The other day I was rummaging through the cupboard, and found a bag of raw cashews that I had probably bought with the intent on making cashew milk or something else in the Blendtec. I decided to throw a cup into the fridge in some water to soak, not knowing what exactly I was going to do with them. I remembered (a day or two later) that they were in there, and figured I better come up with something.
My mind went to this amazingly delicious cashew whipped cream we made for the Harvest Community Dinner we hosted at UBC (that was almost 2 years ago now!) We had made it as a substitute for whipped cream for our vegan diners, and it was a hit with vegans and non-vegans alike. Unfortunately, I don’t have the recipe anymore. I wasn’t really in the mood for a full blown whipped cream, nor did I just want to make cashew milk. So I did a little digging on the internet, and decided to try my hand at cashew cream.
Raw cashews are great for making milk/cream substitutes because they have very little flavour, but give you that creamy mouth feel you expect with dairy. And from what I have read, they are insanely versatile – you can freeze them, and they also reduce well to make cream sauces. Depending on what you add to them, they can be savoury or sweet. And it means you can serve these creamy creations to all of your guests whether they eat dairy or not (just don’t give them to anyone with a nut allergy ;))
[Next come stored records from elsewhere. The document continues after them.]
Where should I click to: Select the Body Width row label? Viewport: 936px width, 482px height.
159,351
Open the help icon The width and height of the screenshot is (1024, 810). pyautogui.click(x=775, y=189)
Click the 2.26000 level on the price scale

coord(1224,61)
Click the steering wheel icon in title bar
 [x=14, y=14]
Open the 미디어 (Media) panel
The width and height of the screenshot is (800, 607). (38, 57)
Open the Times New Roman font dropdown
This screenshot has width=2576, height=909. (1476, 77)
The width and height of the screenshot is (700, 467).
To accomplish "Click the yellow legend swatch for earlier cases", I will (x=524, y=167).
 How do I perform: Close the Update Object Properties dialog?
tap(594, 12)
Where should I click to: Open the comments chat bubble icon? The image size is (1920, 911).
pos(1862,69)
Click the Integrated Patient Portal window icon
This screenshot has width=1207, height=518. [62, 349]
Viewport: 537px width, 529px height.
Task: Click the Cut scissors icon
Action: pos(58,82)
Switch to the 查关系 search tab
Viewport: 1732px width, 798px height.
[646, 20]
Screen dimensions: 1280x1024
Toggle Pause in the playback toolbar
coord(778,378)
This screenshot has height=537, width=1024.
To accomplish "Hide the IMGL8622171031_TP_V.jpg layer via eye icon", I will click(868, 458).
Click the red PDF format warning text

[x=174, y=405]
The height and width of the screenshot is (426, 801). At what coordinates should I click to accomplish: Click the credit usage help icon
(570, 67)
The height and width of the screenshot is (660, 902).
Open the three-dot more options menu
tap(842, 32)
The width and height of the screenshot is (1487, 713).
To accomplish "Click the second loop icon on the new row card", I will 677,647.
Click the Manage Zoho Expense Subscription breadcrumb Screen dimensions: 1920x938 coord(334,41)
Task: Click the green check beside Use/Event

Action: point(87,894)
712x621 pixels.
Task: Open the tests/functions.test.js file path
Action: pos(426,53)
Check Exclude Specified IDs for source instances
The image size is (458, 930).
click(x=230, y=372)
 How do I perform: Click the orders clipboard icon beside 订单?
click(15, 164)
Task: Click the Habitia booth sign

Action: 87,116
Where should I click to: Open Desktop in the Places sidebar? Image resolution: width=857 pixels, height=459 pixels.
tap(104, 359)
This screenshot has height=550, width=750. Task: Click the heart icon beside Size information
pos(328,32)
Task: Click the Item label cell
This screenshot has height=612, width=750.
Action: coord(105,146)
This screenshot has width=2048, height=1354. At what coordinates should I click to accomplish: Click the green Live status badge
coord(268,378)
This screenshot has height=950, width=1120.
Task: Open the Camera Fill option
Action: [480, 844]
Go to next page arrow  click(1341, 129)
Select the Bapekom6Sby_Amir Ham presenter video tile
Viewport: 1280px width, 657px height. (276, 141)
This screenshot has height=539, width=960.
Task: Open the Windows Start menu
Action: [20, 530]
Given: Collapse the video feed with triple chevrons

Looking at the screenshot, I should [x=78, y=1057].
I decided to make mine on the sweet side, to pair with all of the amazing summer fruit I have on hand. A little vanilla, maple syrup, and a pinch of salt was all I needed to make my sweet cashew cream. Such a nice accompaniment to a bowl full of raspberries and mango.
And in case you don’t believe just how thick and cream like it really is – look at how it clings and coats the fruit. Now I just need to get my hands on an ice cream maker (Dear wonderful boyfriend – my birthday is less than a month away. Hint hint!).
Easy Cashew Cream
makes 2 1/2 cups
You only need 3 ingredients and a blender or food processor to make this amazingly simple and totally delicious vegan cashew cream. Use it anywhere you would use regular dairy cream – because it has a high fat content, it will reduce and make delicious cream sauces. It also freezes well, and would make a great base for a vegan ice cream. Or serve it on top of your favourite fruit for a refreshing breakfast, snack, or dessert.
- 1 cup raw cashews
- 3/4 – 1 c water, plus more for soaking
- pinch of salt
- optional flavourings – vanilla, sweetener, herbs, spices, lemon juice, etc
1. Soak cashews in water overnight. Try to not forget about them in your fridge for days (I know from experience). Drain.
2. In a high powered blender, add cashews and enough water to just cover them. Also add salt, and any other flavourings you wish. Blend on high for 1 minute, until you have a very smooth cream. Keeps refrigerated for 3 – 4 days, or in the freezer for 1 month.
Note: There shouldn’t be any grittiness. If you use a regular blender or food processor, you may need to double the blending time, and even strain the cream through a fine mesh sieve.
So…what would you make with this cashew cream? Any recipes to share? Any thoughts on how to convince my boyfriend to get me that ice cream maker ;)?